May Golan, infamous for her efforts to drive tens of thousands of non-Jewish African asylum-seekers out of Israel, told Channel 20 this week in a televised interview that she is vying for a place in the Israeli parliament with Prime Minister Benjamin Netanyahu’s party, currently holding the most seats in the Knesset.

“In the past year, the requests I receive – from activists, from lawmakers, from ministers, from people who meet me in the street and supermarket, and mainly on social media – they tell me: ‘Run for the Knesset. Represent us’,” Golan told the right-wing TV channel. “I decided to run in the primaries of the Likud party, the ruling party, for the upcoming elections.”

Golan and other Kahanist groups have been receiving funds from the same sources as Netanyahu’s Likud party for some time.
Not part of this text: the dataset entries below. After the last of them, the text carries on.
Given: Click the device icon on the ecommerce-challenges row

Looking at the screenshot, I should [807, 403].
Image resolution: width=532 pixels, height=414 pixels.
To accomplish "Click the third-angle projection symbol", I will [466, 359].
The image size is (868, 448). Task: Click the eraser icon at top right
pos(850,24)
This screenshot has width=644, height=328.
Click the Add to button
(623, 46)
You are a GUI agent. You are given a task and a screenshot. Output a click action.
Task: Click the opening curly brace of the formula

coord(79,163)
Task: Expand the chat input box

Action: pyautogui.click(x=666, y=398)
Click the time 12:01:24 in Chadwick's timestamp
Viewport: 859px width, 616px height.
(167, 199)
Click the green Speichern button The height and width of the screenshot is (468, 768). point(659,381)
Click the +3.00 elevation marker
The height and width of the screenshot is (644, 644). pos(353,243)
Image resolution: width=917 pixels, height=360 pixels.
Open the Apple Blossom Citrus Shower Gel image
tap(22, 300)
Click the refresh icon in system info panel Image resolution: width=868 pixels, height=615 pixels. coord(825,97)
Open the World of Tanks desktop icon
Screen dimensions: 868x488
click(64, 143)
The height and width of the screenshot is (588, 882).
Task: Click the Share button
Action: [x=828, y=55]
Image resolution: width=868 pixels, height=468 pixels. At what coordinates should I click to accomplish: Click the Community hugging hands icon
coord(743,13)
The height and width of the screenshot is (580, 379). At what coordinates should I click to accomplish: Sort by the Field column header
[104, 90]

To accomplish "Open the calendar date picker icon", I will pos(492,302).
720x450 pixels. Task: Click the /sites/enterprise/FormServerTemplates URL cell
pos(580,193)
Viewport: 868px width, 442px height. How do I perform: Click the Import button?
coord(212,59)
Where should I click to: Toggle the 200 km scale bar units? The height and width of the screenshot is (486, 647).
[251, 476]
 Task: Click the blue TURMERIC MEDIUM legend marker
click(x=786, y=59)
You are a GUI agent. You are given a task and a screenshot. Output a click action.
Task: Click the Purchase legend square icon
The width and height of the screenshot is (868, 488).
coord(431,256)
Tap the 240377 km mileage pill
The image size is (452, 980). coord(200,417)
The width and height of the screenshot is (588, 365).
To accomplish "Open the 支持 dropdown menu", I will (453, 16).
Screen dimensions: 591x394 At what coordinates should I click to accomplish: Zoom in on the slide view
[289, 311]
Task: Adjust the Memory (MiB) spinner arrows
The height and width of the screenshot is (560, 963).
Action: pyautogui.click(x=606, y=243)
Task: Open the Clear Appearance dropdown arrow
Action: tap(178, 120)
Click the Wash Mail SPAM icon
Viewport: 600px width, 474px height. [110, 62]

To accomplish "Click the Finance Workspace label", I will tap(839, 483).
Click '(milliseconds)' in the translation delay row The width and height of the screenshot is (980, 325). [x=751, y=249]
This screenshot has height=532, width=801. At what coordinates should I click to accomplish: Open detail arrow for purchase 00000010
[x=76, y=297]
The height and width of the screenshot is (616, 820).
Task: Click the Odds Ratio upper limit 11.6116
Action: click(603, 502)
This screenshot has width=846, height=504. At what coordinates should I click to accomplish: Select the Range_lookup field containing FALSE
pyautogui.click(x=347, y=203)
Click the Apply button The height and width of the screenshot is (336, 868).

In October 2017, an Israeli rights group revealed that Golan’s political action committee, “The Hebrew City”, received $65,000 from the Israeli Independence fund. Both that fund and the American Friends of the Likud party are headed by Netanyahu confidante Kenneth Abramowitz.

In the 1980s, Kahane’s Kach party was banned from running in Israeli elections on account of its eliminationist goals. The Likud party’s recent embrace of Golan, who has praised Kahane and who previously ran for Knesset with the Kahanist Strength for Israel party, marks a turning point in Israeli politics.

With Labor crumbling, lawmakers consider jumping ship

A poor showing by Israel’s Labor party in recent polls has led some of its lawmakers to consider abandoning the once-mighty bloc that ruled Israel for the first three decades after its founding, and instead run for office with the leftist Zionist Meretz party, Israel Channel 10 reported.

At least five Labor lawmakers - Yossi Yonah, Eitan Cabel, Miki Rosenthal, Nachman Shai, and Ayelet Verbin-Nahmias - met with Meretz party leader Tamar Zandberg on Wednesday to discuss the possibility of the parliamentarians switching their allegiances and running on the Meretz slate in the upcoming Knesset elections.

Meretz’s list of candidates will in any case need to be modified, because one of the six seats it holds in the current Knesset is filled by Mossi Raz, who, according to internal party regulations, may not serve an additional term as a Meretz MK. On Sunday, a vote over whether to change the rules in order to allow Raz to run again fell three percent shy of the 60 percent support required to pass.

To firm up his party’s standing in the polls, Labor leader Avi Gabbay held talks with former Israeli army chief Benny Gantz, reportedly offering him the top slot of the Zionist Union list he heads, but the dark horse candidate refused his offer.

The deputy leader of the Zionist Union list, HaTnuah chair Tzipi Livni, reportedly held her own talks with Gantz to explore the possibility of joining her faction to his in this run for parliament, leaving Gabbay’s Labor party on its own.

Gantz, however, has instead chosen to launch his own party.